According to different hydrogenation methods, biogas purification methods can be divided into in-situ hydrogenation purification and ectopic hydrogenation purification. The so-called in-situ hydrogenation purification method refers to the direct introduction of exogenous hydrogen gas into a real biogas fermentation system, which converts CO2 from biogas into CH4 in situ, achieving the purpose of purifying and upgrading biogas. Foreign scholars have conducted a series of exploratory studies on hydrogenation purification technology:
In situ hydrogenation purification
Taking the fermentation system of solid waste such as livestock and poultry manure and flocculent sludge as the research object, experiments have shown that introducing exogenous hydrogen gas can effectively improve the generation rate and methane concentration of biogas, while the carbon dioxide content in biogas is reduced from 38% in the comparative experiment to 12%, achieving preliminary biogas purification effect.
In addition, in order to solve the problem of pH increase in in-situ biogas purification, they conducted experimental research on co fermentation with acidic waste, effectively controlling the pH value of the fermentation system below 8.0; In response to the difficulty of low gas-liquid mass transfer rate, hollow fiber membrane (HFM) module aeration was used instead of traditional microporous aeration to improve the gas-liquid mass transfer of H2 at the fermentation liquid interface.
The results showed that under a fermentation temperature of 55 ℃ and a stirring intensity of 150r/min, when continuously aerated at a rate of 1440mL/(L? D), H2 was completely consumed, and the concentration of CH4 reached 90.2%. However, in a hydrogen free fermentation system, the generated biogas only contained 55.4% CH4, with a proportion of CO2 accounting for 44.6%.

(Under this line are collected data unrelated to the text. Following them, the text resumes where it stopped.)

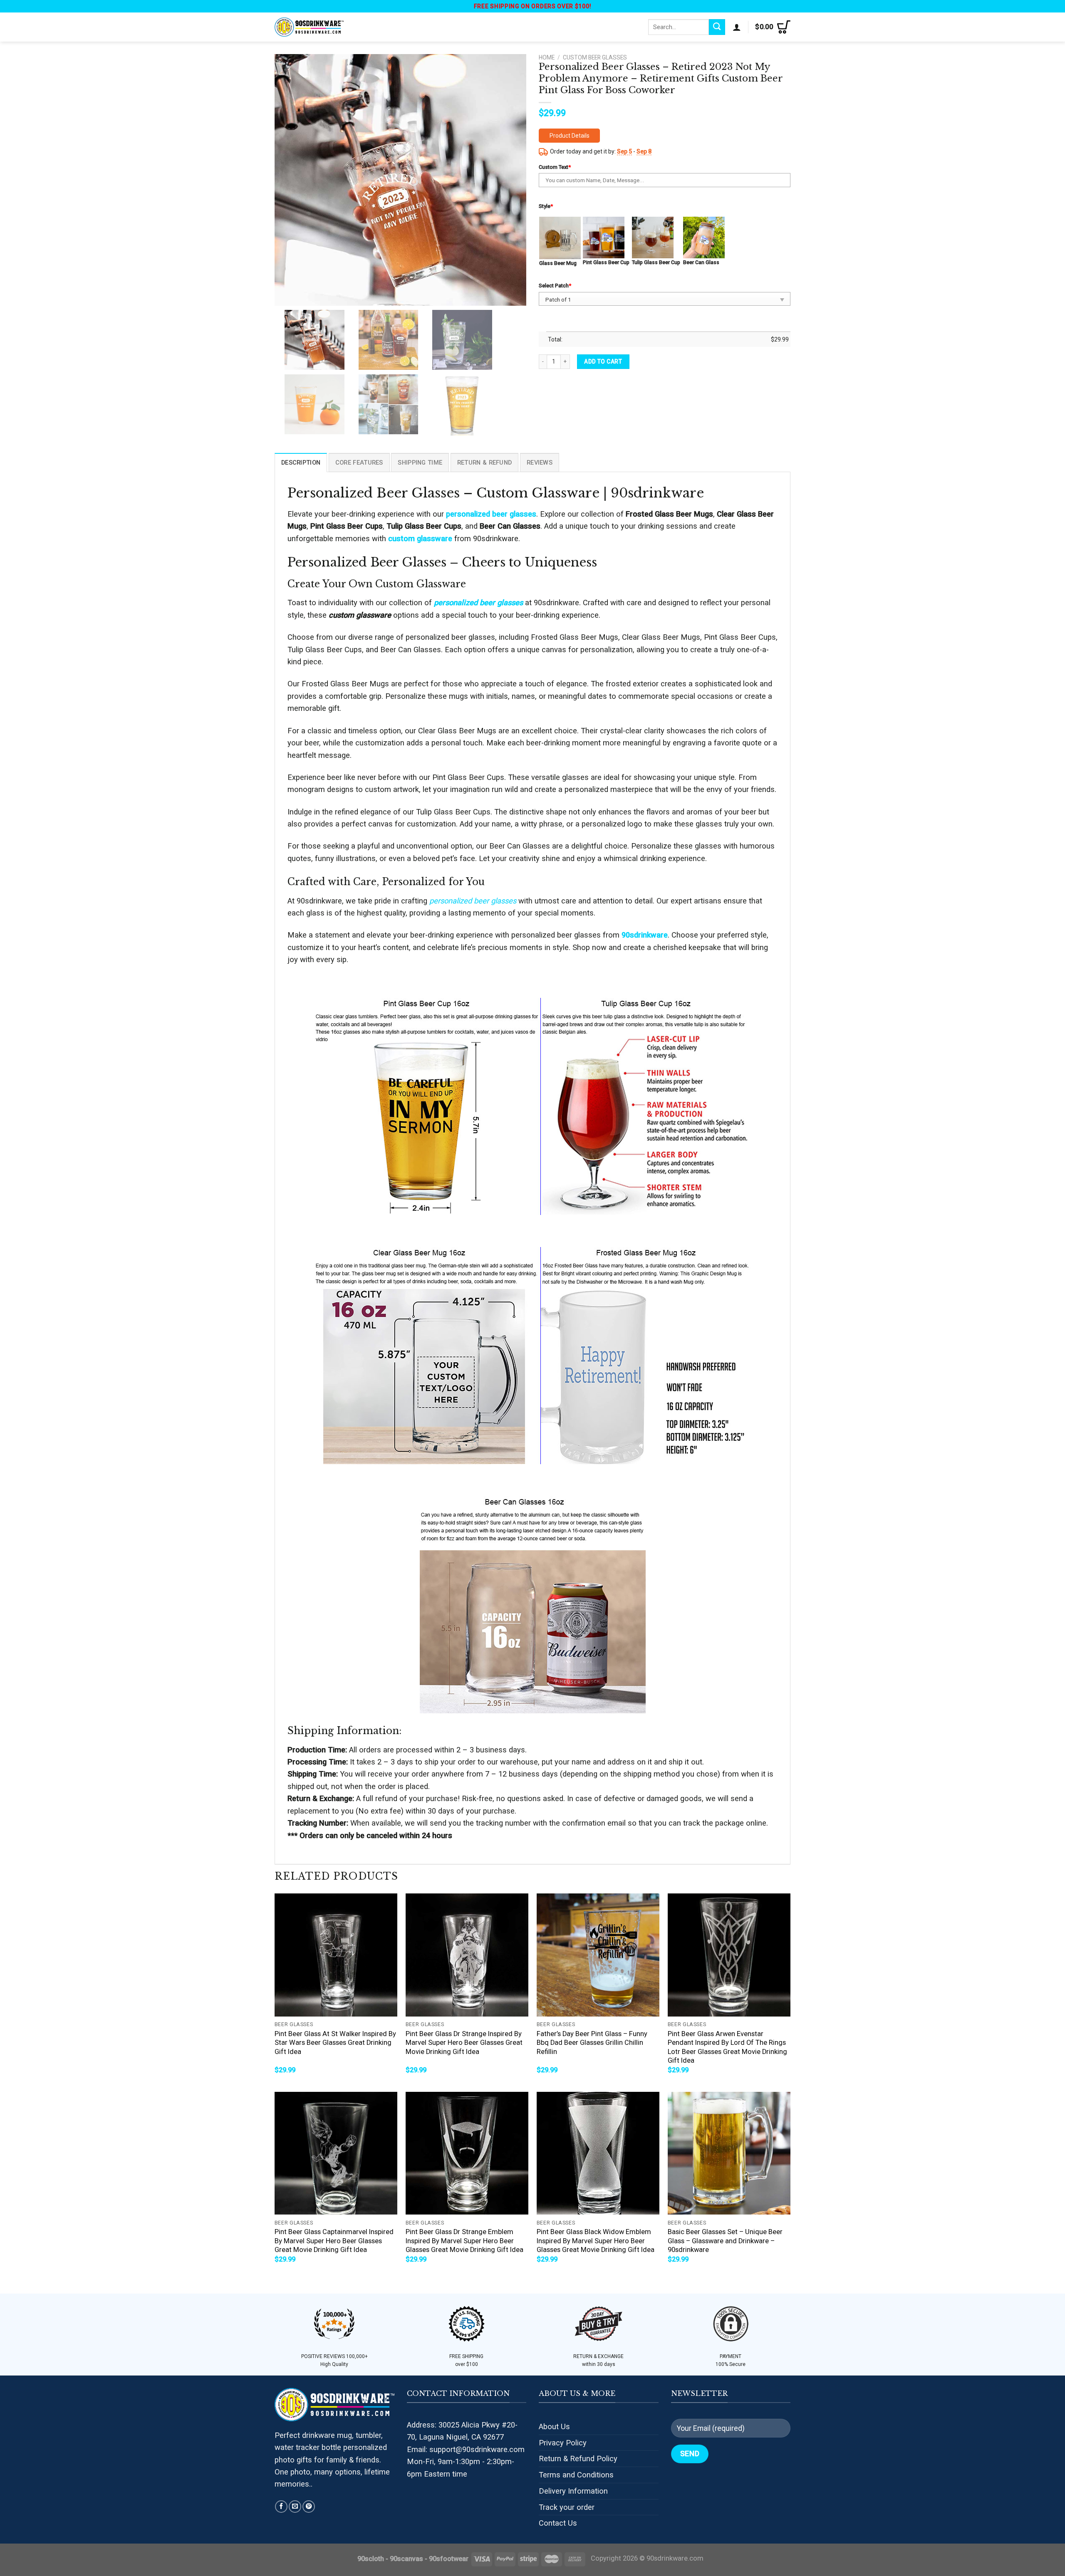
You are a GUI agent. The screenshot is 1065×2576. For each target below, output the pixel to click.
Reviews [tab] (539, 462)
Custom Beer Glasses (595, 57)
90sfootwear (448, 2559)
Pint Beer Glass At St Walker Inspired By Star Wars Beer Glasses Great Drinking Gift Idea (335, 2043)
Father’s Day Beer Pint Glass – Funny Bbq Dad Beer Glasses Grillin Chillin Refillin (592, 2043)
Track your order (566, 2507)
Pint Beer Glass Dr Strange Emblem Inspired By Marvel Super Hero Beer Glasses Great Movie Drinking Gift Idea (464, 2241)
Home (547, 57)
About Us (554, 2426)
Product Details (569, 135)
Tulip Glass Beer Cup (656, 262)
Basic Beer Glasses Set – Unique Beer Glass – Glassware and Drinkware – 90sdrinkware (725, 2241)
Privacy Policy (563, 2442)
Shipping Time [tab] (420, 462)
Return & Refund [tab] (484, 462)
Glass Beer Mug (558, 263)
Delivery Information (573, 2491)
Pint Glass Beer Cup (606, 262)
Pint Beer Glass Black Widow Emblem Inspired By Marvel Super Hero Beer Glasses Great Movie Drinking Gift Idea (595, 2241)
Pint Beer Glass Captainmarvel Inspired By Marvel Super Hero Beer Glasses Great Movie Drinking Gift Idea (334, 2241)
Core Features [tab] (359, 462)
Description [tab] (300, 462)
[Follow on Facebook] (281, 2506)
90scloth (370, 2559)
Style (546, 206)
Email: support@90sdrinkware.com (466, 2449)
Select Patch (555, 285)
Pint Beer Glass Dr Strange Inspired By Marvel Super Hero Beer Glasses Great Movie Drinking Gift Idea (464, 2043)
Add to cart (603, 361)
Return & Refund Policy (578, 2458)
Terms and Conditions (576, 2474)
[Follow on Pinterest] (308, 2506)
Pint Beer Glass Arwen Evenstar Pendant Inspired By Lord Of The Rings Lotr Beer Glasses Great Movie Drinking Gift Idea (727, 2047)
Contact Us (558, 2523)
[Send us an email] (295, 2506)
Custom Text (555, 167)
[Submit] (717, 27)
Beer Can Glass (701, 262)
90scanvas (406, 2559)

Ectopic hydrogenation purification
In the experiment of heterotopic biogas purification, an anaerobic reactor enriched with hydrogen loving methane bacteria was used as a separate biogas purification unit. After purification treatment, the CH4 in biogas reached about 95%, successfully achieving biogas purification.
In terms of hydrogen sources, in addition to utilizing renewable electricity to electrolyze water for hydrogen production, coke oven gas can also be used to replace pure hydrogen, achieving the dual goals of biogas purification and coke oven gas resource utilization simultaneously.